5 Replies Latest reply on Sep 7, 2018 11:41 AM by Vivek Shekar

    Accessing R's mvoutlier but error while executing in Tableau

    Vivek Shekar

      Dear Community,

       

      I am using a sample superstore data to create some basic outlier calculation using SCRIPT_INT as shown below:

      SCRIPT_INT( "library(mvoutlier); sign1(data.frame(.arg1,.arg2))$wfinal01", SUM([Sales]), SUM([Profit]))

       

      It says calculation is valid, but when I use that in the view, it gives me the following error

      An error occurred while communicating with the RServe service.

      Error in sign1(data.frame(.arg1, .arg2)) : More than 50% equal values in one or more variables!

       

      I am attaching the tableau packaged workbook as well as the error screen shot.

      Can someone help me on this ASAP please?

        • 1. Re: Accessing R's mvoutlier but error while executing in Tableau
          Nathan Mannheimer

          Hi Vivek,

           

          There seem to be two issues here: the first error you are seeing is the result of how the table calculation in Tableau is computing the R script. Table calculations will aggregate data to the level of detail in the visualization, in your case Customer Name. They can also be set to compute over different windows, which can cause the calculation to restart when a new window begins. In this case, the window is being set to restart for each Customer Name, meaning that the vectors being passed to R are of length 1, ie all values in the list are identical. For more information on this, check out Rachel's blog post on this topic.

           

          This can be resolved by right clicking on the Outlier function and selecting edit table calculation:

          Table Calc R 1.png

          You can the select Specific Dimensions. Any dimension checked in this menu will not cause the calculation to restart. When Customer Name is checked, we will pass all sales and profit values to R in vectors of length 793:

          Table Calc R 2.png

          This led to a second issue with the code: the sign1 function seems to expect at least 3 different variables. When run with 2 variables it throws a linear algebra matrix multiplication error. The sign2 function calculates the distances slightly differently, but should produce essentially the same results and does not have this error when calculating outliers. I used the following code:

           

          SCRIPT_INT(

          "library(mvoutlier);

          sign2(data.frame(.arg1,.arg2),makeplot=FALSE)$wfinal01",

          SUM([Sales]), SUM([Profit]))

           

          You can see the results in the attached workbook!

           

          Sincerely,

          Nathan

          • 2. Re: Accessing R's mvoutlier but error while executing in Tableau
            Vivek Shekar

            Thanks a lot for your reply on this issue. I really appreciate it.

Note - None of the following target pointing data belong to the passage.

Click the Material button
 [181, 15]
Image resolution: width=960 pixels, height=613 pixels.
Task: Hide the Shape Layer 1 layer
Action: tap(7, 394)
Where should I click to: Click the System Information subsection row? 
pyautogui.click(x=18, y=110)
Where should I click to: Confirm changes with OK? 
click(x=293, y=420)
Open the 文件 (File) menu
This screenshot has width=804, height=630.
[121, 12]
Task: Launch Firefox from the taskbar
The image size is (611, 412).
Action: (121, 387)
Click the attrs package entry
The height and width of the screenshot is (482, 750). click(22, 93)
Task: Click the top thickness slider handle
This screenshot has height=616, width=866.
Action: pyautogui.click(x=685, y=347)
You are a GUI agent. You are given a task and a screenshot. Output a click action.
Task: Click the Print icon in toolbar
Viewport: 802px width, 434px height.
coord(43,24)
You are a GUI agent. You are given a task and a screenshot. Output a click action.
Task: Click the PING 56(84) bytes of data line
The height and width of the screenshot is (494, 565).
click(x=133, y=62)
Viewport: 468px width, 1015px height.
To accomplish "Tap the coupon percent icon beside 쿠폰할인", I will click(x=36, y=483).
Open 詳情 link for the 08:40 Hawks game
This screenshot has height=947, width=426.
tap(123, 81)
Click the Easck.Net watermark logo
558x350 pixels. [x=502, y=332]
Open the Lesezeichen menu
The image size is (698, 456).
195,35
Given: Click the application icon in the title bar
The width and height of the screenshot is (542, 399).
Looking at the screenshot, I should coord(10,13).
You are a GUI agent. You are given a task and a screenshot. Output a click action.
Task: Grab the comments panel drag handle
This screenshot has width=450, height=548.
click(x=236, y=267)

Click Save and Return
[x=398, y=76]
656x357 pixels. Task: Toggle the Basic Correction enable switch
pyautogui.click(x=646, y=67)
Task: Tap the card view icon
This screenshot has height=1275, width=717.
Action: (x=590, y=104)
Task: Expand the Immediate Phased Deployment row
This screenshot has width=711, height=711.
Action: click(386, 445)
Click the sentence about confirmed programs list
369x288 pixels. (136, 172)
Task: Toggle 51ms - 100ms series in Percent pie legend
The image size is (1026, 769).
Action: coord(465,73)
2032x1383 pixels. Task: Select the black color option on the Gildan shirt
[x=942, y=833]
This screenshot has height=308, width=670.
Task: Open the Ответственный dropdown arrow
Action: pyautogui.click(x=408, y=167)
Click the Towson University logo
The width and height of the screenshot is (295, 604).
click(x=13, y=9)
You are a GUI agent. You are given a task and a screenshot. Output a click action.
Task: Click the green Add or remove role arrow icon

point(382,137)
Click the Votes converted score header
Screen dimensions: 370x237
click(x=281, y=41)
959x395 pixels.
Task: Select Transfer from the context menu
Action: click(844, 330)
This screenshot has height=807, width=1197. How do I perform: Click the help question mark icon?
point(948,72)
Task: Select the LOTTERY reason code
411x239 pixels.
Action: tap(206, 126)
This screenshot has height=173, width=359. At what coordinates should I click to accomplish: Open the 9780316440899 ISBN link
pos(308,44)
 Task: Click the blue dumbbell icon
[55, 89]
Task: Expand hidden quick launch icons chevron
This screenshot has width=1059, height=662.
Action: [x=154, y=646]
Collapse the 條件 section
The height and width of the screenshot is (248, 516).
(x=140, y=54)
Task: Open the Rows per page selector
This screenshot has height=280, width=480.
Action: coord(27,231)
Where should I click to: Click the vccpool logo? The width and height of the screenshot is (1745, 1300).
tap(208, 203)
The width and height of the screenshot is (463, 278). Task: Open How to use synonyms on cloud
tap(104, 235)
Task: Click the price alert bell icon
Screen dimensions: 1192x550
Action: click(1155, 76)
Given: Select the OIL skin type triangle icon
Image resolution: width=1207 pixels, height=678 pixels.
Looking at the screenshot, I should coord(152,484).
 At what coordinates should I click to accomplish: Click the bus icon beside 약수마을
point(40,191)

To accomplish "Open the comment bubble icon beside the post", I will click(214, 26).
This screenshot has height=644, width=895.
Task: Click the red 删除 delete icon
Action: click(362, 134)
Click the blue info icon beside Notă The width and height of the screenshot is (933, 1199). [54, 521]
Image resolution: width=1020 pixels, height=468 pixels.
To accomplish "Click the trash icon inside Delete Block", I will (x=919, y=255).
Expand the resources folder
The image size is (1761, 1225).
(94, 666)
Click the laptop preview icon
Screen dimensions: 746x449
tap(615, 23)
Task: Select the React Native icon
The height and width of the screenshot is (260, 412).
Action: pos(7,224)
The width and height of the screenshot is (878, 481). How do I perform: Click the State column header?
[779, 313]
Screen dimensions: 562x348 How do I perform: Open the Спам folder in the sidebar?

            • 3. Re: Accessing R's mvoutlier but error while executing in Tableau
              Vivek Shekar

              Just one more question, according to Rachel's blog post on this topic:

              It says when you do Table across, then Tableau will send all the Data points on the view as a vector to R server and gets back the results.

              However if I do Table Across with this example then it gives me the following error:

              Error in sign2(data.frame(.arg1, .arg2), makeplot = FALSE) : More than 50% equal values in one or more variables!

               

              So it is contrary to what Rachel's post say. Could you please explain a little bit on that?

              • 4. Re: Accessing R's mvoutlier but error while executing in Tableau
                Nathan Mannheimer

                Hey Vivek,

                 

                Using the table down or table across commands will essentially build the vector in the direction across or down the table, one row or column at a time. In Rachel's example, she is using a time series which creates a very wide table as dates move forward in time, one column for each unique date member. Going table across creates a time-series vector with a length of the number of date members.

                 

                In your case, the 'table' underlying the data has only two columns, Sales and Profit, and a number of rows equal to the number of Customer Names. Going table across tries to make a unique call to R for each customer with a vector that has length 2: the Sales and Profit values for that customer. In my experience, using the Specified Dimensions option can be a great way to ensure the calculation works correctly if you aren't sure exactly what the 'table' structure may look like.

                 

                For any viz, if you do want to see what the table that Tableau uses for table calculations looks like, right click on the sheet name in the bottom of the view and select Duplicate as Crosstab:

                Crosstab1.png

                Crosstab2.png

                1 of 1 people found this helpful
                • 5. Re: Accessing R's mvoutlier but error while executing in Tableau
                  Vivek Shekar

                  Dear Nathan,

                   

                  Thanks a lot:) it was very helpful.